To state a hostile work environment claim, a plaintiff must allege that “(1) she was subjected to verbal or physical conduct because of her race, (2) the conduct was unwelcome, and (3) the conduct was sufficiently severe or pervasive to alter the conditions of her employment and create an abusive work environment.” Manatt v. Bank of America, NA, 339 F.3d 792, 798 (9th Cir. 2003) (internal quotation marks omitted). “In considering whether the discriminatory conduct was severe or pervasive,” a court looks to “all the circumstances, including the frequency of the discriminatory conduct; its severity; whether it is physically threatening or humiliating, or a mere offensive utterance; and whether it unreasonably interferes with an employee's work performance.” Johnson, 534 F.3d at 1122 (cleaned up).

A non-employment claim under § 1981 involves a similar prima facie standard to the standard that applies to employment-based discrimination and retaliation claims. For such a nonemployment claim, the prima facie case requires showing that the plaintiff (1) is a member of a protected class, (2) attempted to contract for certain services, and (3) was denied the right to contract for those services. See Lindsey, 447 F.3d at 1145 (9th Cir. 2006) (setting forth elements of a § 1981 claim in the non-employment context). A plaintiff must also allege “intentional discrimination on account of race,” Evans v. McKay, 869 F.2d 1341, 1344 (9th Cir. 1989), and “initially plead and ultimately prove that, but for race, [she] would not have suffered the loss of a legally protected right.” Comcast Corp. v. Nat'l Ass'n of African Am. Owned Media, 589 U.S. 327, 341 (2020).

● ● ● ● ●

* [WRITTEN REQUEST 1]
Answer these questions about the legal excerpt:
(a) In what year was Manatt v. Bank of America, NA decided?
(b) What three elements make up the prima facie case for a non-employment claim under § 1981?
(c) Which case is cited for the requirement that a plaintiff plead and prove that, but for race, she would not have lost a legally protected right?
* [WRITTEN REQUEST 2] Write out the legal excerpt word for word from "To state a hostile" to "1122 (cleaned up).".
Rely only on the legal excerpt above.

● ● ● ● ●

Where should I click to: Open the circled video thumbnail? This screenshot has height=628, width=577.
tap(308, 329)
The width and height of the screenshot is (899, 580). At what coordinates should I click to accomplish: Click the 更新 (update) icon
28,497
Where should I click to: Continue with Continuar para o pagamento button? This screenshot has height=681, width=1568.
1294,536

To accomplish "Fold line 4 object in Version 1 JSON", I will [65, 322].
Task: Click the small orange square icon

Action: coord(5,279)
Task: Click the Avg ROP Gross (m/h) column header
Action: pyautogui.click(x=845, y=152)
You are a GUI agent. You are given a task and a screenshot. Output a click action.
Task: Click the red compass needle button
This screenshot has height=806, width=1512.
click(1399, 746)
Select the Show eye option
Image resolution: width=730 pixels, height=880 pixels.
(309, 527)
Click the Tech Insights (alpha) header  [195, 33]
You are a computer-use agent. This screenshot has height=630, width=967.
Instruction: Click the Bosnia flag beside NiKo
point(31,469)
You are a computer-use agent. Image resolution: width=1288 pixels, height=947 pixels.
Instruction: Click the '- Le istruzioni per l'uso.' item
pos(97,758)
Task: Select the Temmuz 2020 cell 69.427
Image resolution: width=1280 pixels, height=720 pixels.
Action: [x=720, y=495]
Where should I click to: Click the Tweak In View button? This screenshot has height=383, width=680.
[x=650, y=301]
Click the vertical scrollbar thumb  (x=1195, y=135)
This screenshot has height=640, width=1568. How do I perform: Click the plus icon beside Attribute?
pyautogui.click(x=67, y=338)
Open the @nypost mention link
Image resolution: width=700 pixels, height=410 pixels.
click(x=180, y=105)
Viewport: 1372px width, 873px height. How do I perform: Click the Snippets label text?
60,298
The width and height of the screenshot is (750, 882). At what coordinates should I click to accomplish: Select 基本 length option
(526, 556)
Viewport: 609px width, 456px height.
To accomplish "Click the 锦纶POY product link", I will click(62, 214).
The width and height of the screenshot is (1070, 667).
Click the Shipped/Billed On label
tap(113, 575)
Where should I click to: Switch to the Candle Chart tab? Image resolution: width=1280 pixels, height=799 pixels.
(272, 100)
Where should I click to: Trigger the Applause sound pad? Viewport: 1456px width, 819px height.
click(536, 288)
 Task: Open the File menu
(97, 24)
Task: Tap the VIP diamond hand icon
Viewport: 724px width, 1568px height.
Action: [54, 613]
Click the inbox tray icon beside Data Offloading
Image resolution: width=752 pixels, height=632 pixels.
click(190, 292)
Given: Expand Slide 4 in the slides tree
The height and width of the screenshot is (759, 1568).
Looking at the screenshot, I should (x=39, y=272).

● ● ● ● ●

* [RESPONSE 1]
(a) 2003
(b) The plaintiff is a member of a protected class, attempted to contract for certain services, and was denied the right to contract for those services.
(c) Comcast Corp. v. Nat'l Ass'n of African Am. Owned Media, 589 U.S. 327, 341 (2020)

* [RESPONSE 2]
To state a hostile work environment claim, a plaintiff must allege that “(1) she was subjected to verbal or physical conduct because of her race, (2) the conduct was unwelcome, and (3) the conduct was sufficiently severe or pervasive to alter the conditions of her employment and create an abusive work environment.” Manatt v. Bank of America, NA, 339 F.3d 792, 798 (9th Cir. 2003) (internal quotation marks omitted). “In considering whether the discriminatory conduct was severe or pervasive,” a court looks to “all the circumstances, including the frequency of the discriminatory conduct; its severity; whether it is physically threatening or humiliating, or a mere offensive utterance; and whether it unreasonably interferes with an employee's work performance.” Johnson, 534 F.3d at 1122 (cleaned up).